Where are you now and what can you see?

I can see little people beetling around 14 floors below me, umbrellas aloft. I'm on a book tour in the US, currently in San Francisco, sitting in my hotel room waiting for my next event, peering down at the intersection of Mason Street and Ellis.

What are you currently reading?

The letters of Jane Austen's niece, Catherine Hubback - written from right here in the San Francisco Bay area between 1870 and 1876. When my tour ends, I am going to follow in Catherine's footsteps. She had plenty of adventures on those perilous stagecoach routes up the Pacific coast and into the Sierra Nevada. I'll be in a Toyota.

Choose a favourite author and say why you like him/her

I get asked this question a lot and I often choose Norman Lewis. In my own field of... travel-ish literary non-fiction he remains the master: clear narrative voice, a core of human sympathy and the ability to give a snapshot impression of a whole life from a fleeting but revealing angle. Oh yes, and the novelist's willingness to let the obscure remain obscure.

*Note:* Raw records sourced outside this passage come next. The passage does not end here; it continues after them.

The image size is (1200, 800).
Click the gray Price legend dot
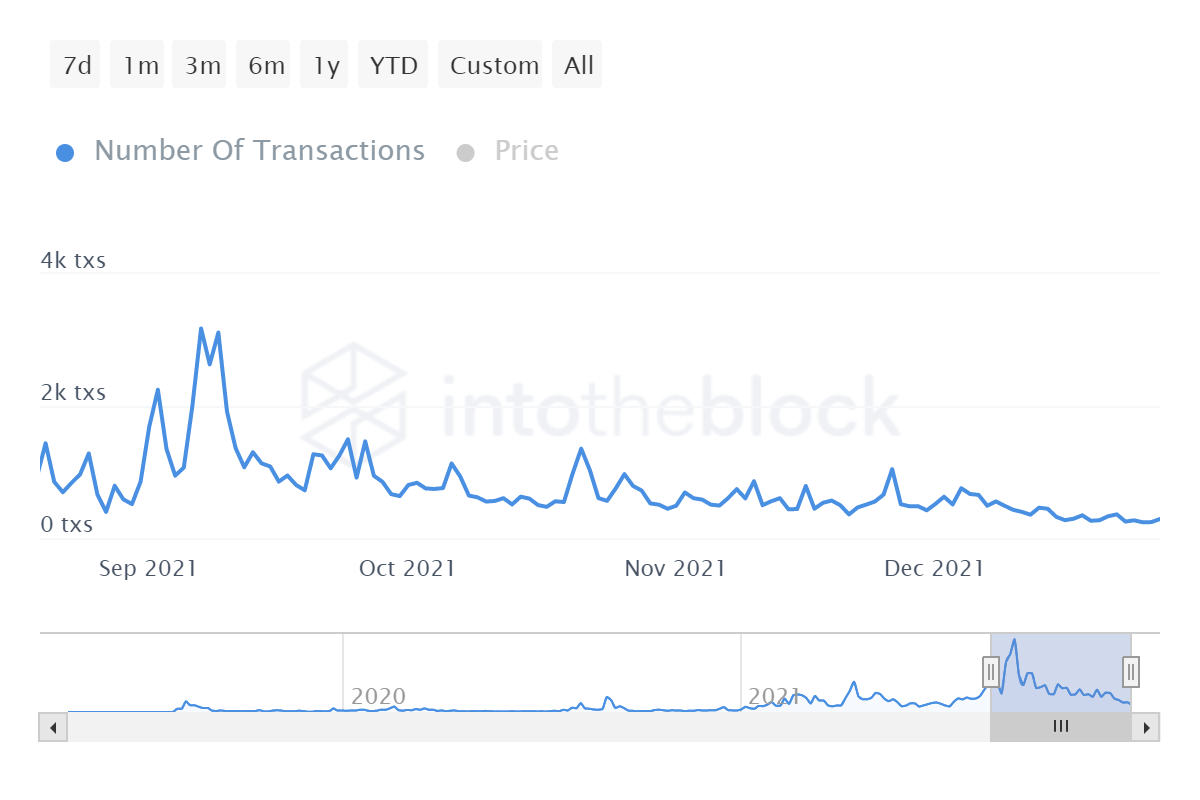coord(465,153)
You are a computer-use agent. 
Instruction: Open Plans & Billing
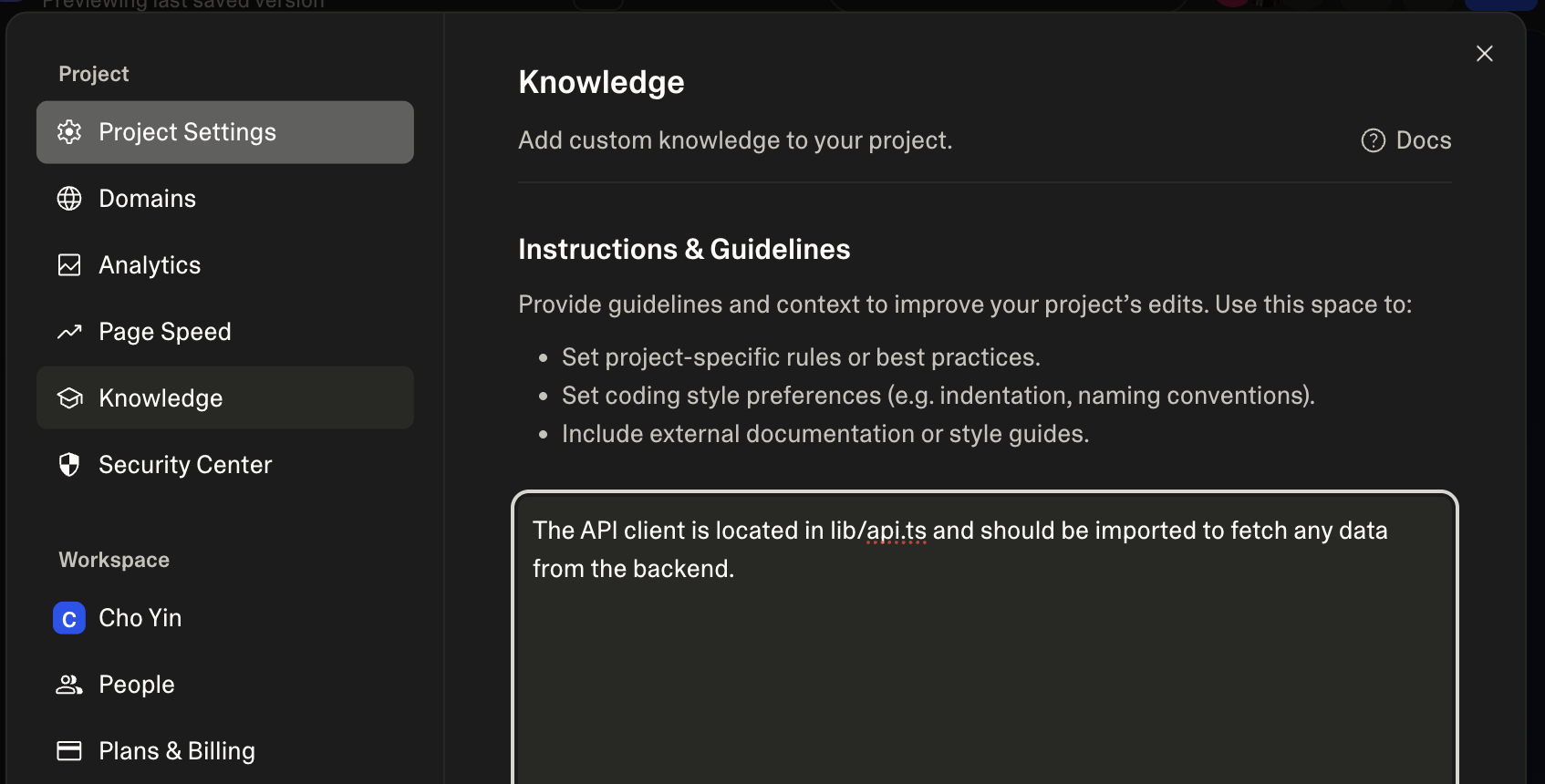[x=176, y=750]
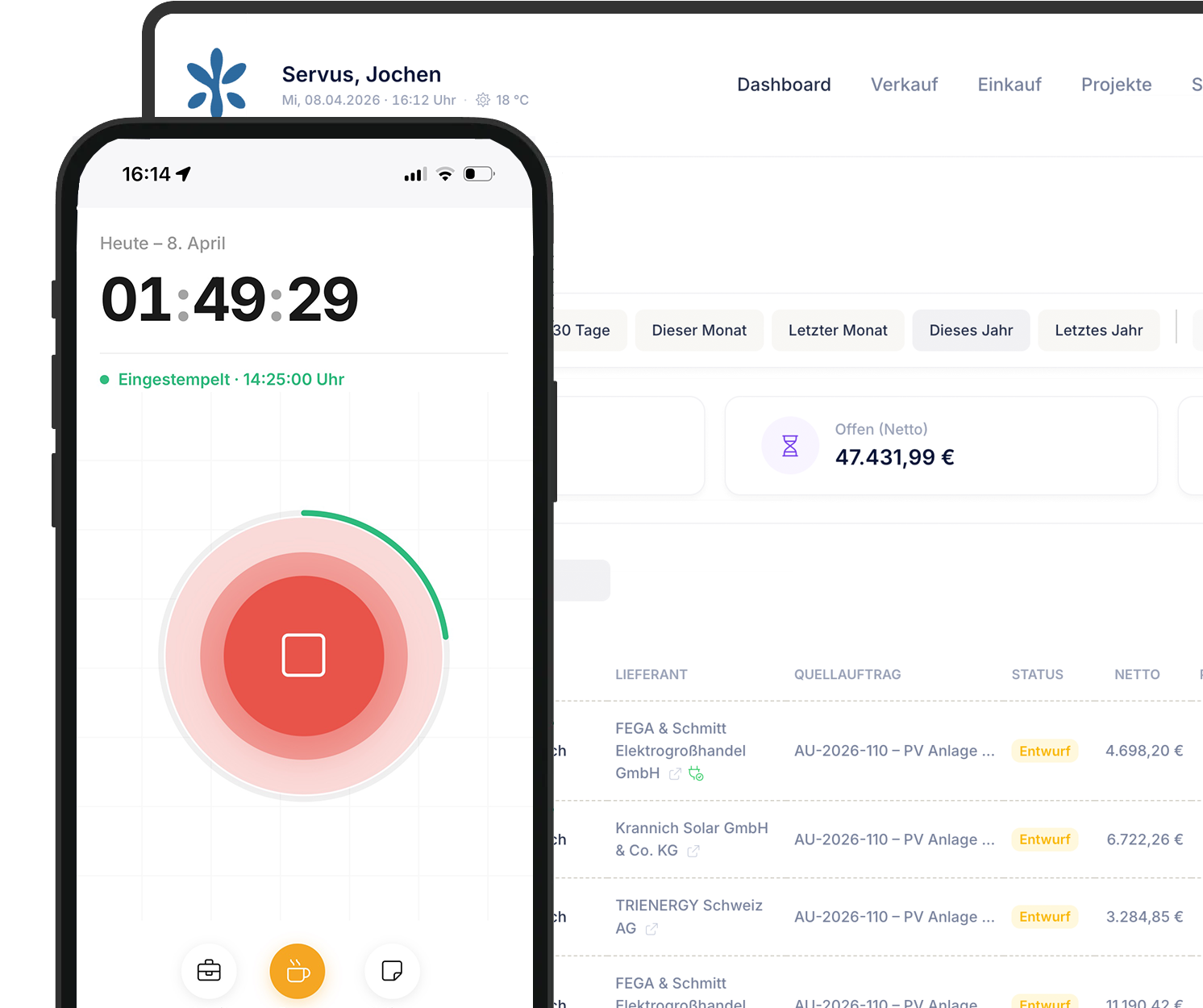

Describe the room where you usually write

I live in a Victorian former butcher's shop and I write in the small room at the back in which the butcher used to make sausages.

What distracts you from writing?

The Toast catalogue. Frocks and boots! I throw away the copy when it comes through the letterbox as I know it will distract me. But then I find myself clicking on Toast in my bookmarks bar.

Which fictional character most resembles you?

Mistress Quickly. But it was worth it. And I'm not dead yet.

What are your readers like when you meet them?

Intelligent and of sound judgement.

Who is your hero/ heroine from outside literature?

I have several. I would probably choose my brother. Severely brain damaged at birth 48 years ago, he still gets up every morning to face the day.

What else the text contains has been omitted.